I have a large data set consisting of the values of several hundred financial variables that could be used in a multiple regression to predict the behavior of an index fund over time. I would like to reduce the number of variables to ten or so while still retaining as much predictive power as possible. Added: The reduced set of variables needs to be a subset of the original variable set in order to preserve the economic meaning of the original variables. Thus, for example, I shouldn't end up with linear combinations or aggregates of the original variables.
Some (probably naive) thoughts on how to do this:
- Perform a simple linear regression with each variable and choose the ten with the largest $R^2$ values. Of course, there's no guarantee that the ten best individual variables combined would be the best group of ten.

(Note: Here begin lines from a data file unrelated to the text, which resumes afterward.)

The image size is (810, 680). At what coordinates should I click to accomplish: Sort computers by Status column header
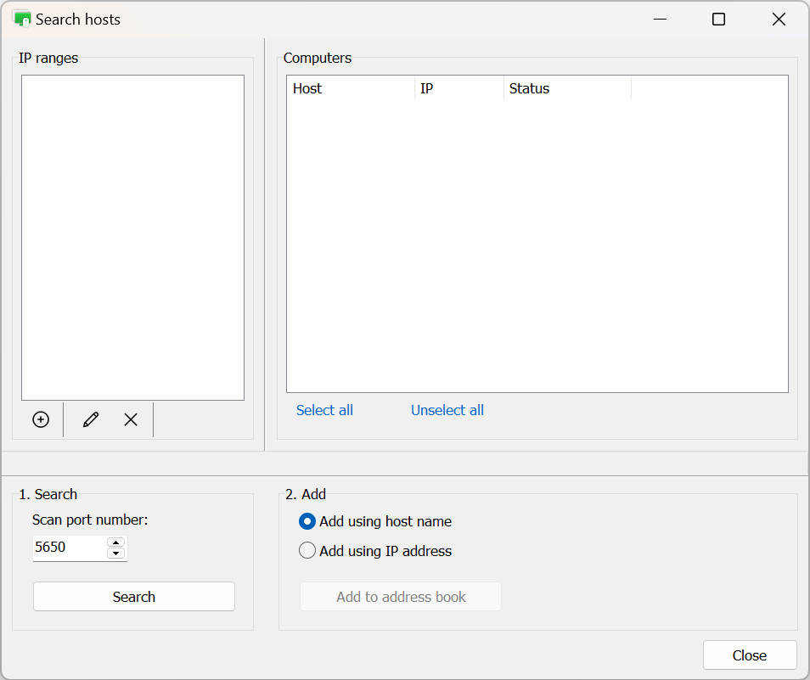(566, 88)
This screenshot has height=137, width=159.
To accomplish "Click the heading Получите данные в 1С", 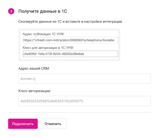I will (43, 11).
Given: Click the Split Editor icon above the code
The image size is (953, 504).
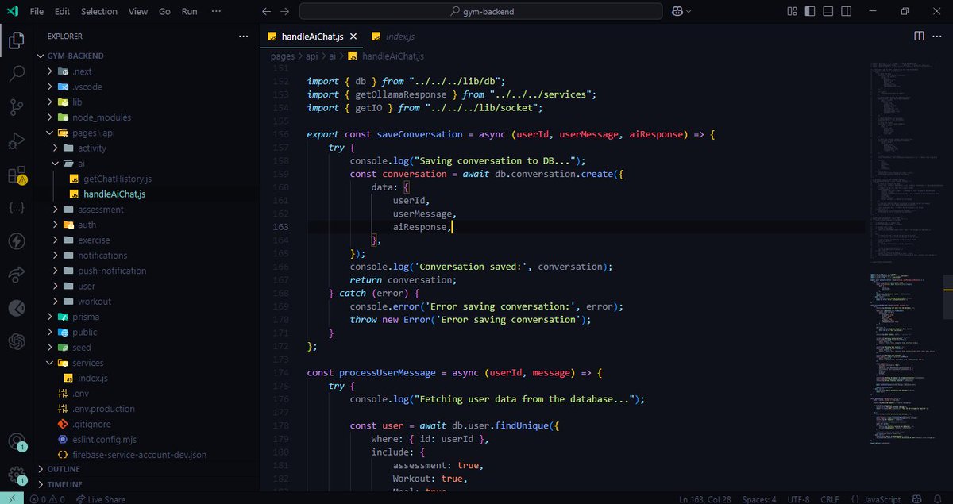Looking at the screenshot, I should pyautogui.click(x=920, y=36).
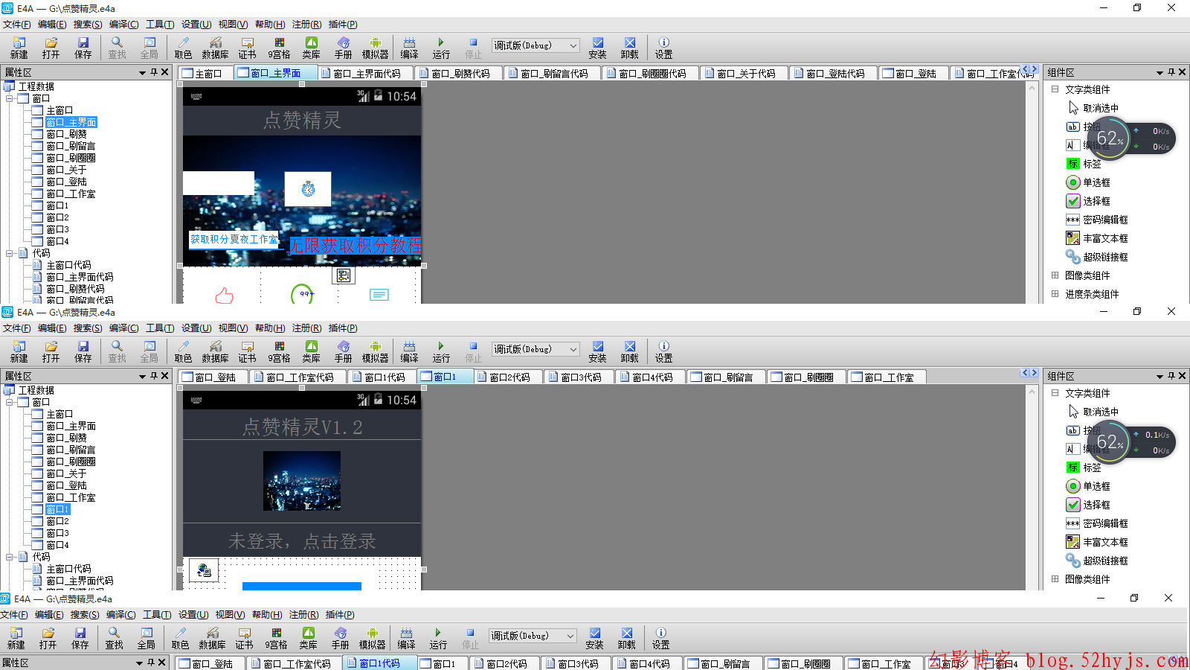This screenshot has height=670, width=1190.
Task: Open 设置 icon in the top window toolbar
Action: [663, 48]
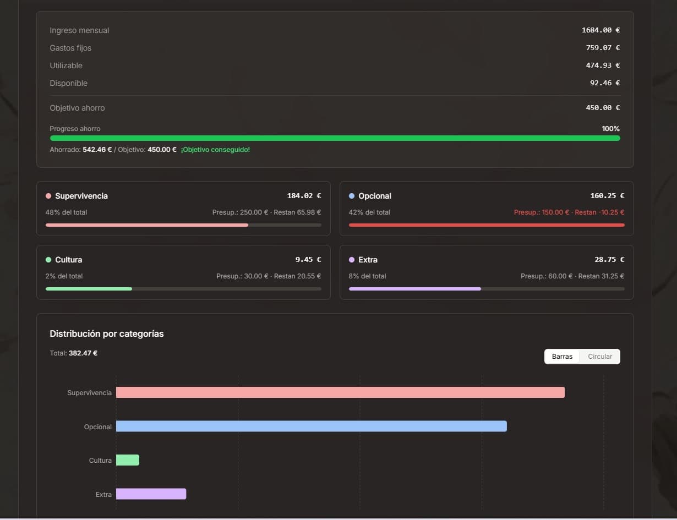Image resolution: width=677 pixels, height=520 pixels.
Task: Select the Barras chart view
Action: (x=562, y=357)
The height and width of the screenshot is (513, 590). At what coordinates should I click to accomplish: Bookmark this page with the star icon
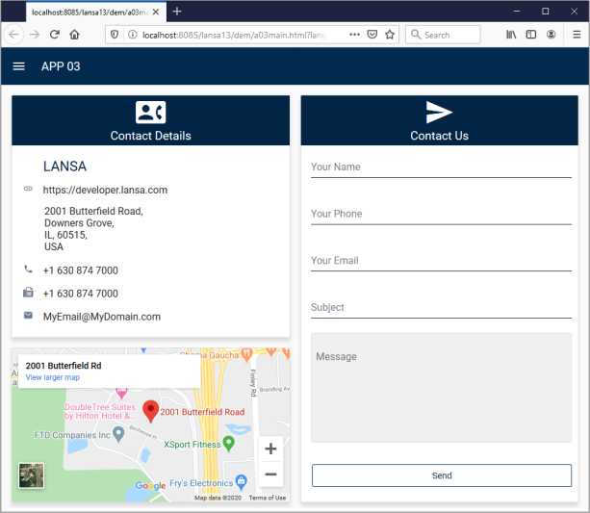tap(390, 35)
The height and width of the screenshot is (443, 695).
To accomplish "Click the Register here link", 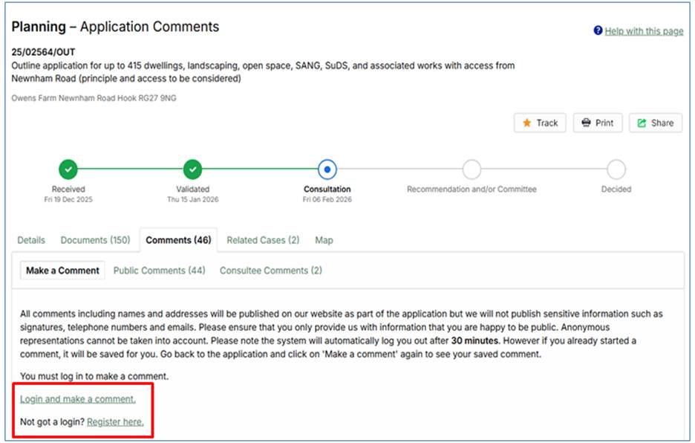I will 115,422.
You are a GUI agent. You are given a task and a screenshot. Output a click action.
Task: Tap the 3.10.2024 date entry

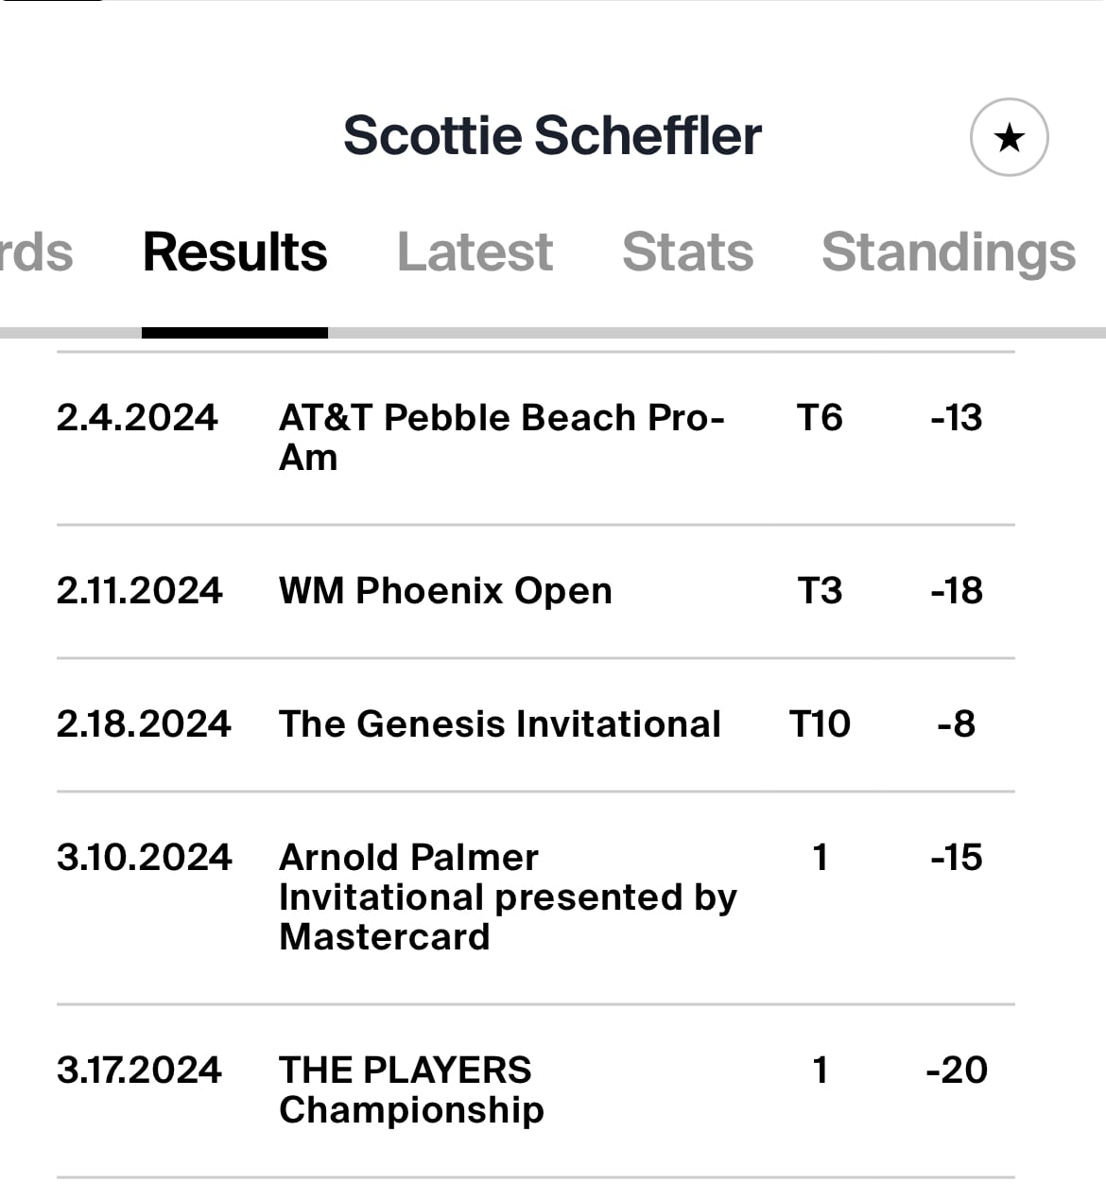click(x=144, y=858)
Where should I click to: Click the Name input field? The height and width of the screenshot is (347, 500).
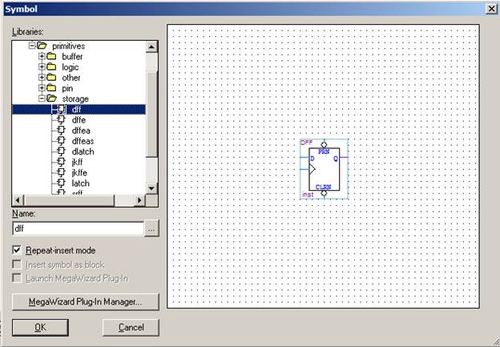coord(77,228)
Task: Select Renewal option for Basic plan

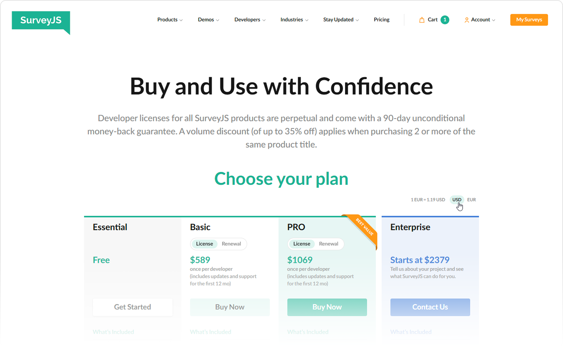Action: 231,244
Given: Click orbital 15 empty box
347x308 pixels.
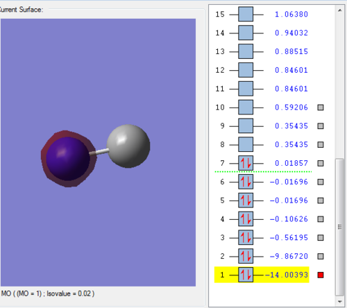Looking at the screenshot, I should (x=246, y=14).
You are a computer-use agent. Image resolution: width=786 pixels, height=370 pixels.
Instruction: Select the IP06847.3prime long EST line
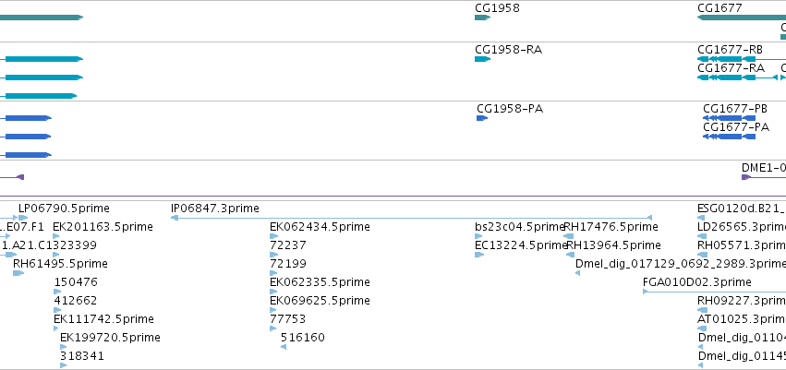point(411,218)
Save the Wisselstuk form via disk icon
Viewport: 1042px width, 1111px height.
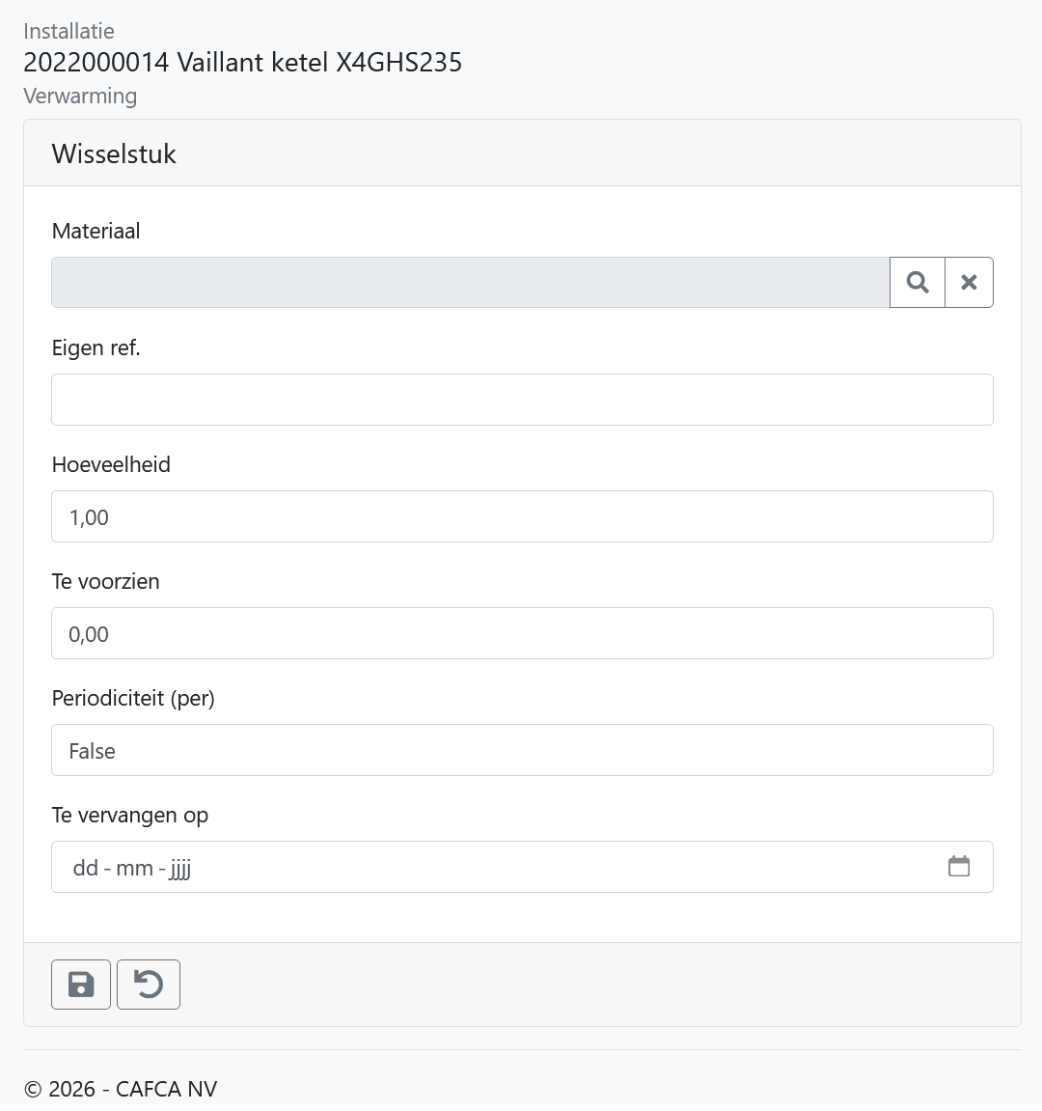(81, 985)
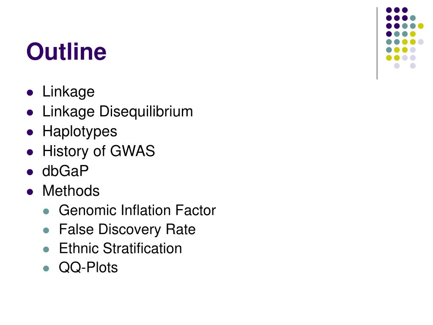Click the teal bullet beside Genomic Inflation Factor
The image size is (433, 325).
point(46,212)
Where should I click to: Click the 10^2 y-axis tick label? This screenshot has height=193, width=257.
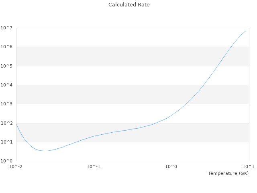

- Perform a principal components analysis and try to find the ten original variables with the largest associations with the first few principal axes.
I don't think I can perform a hierarchical regression because the variables aren't really nested. Trying all possible combinations of ten variables is computationally infeasible because there are too many combinations.
Is there a standard approach to tackle this problem of reducing the number of variables in a multiple regression?
It seems like this would be a sufficiently common problem that there would be a standard approach.
A very helpful answer would be one that not only mentions a standard method but also gives an overview of how and why it works. Alternatively, if there is no one standard approach but rather multiple ones with different strengths and weaknesses, a very helpful answer would be one that discusses their pros and cons.
whuber's comment below indicates that the request in the last paragraph is too broad. Instead, I would accept as a good answer a list of the major approaches, perhaps with a very brief description of each. Once I have the terms I can dig up the details on each myself.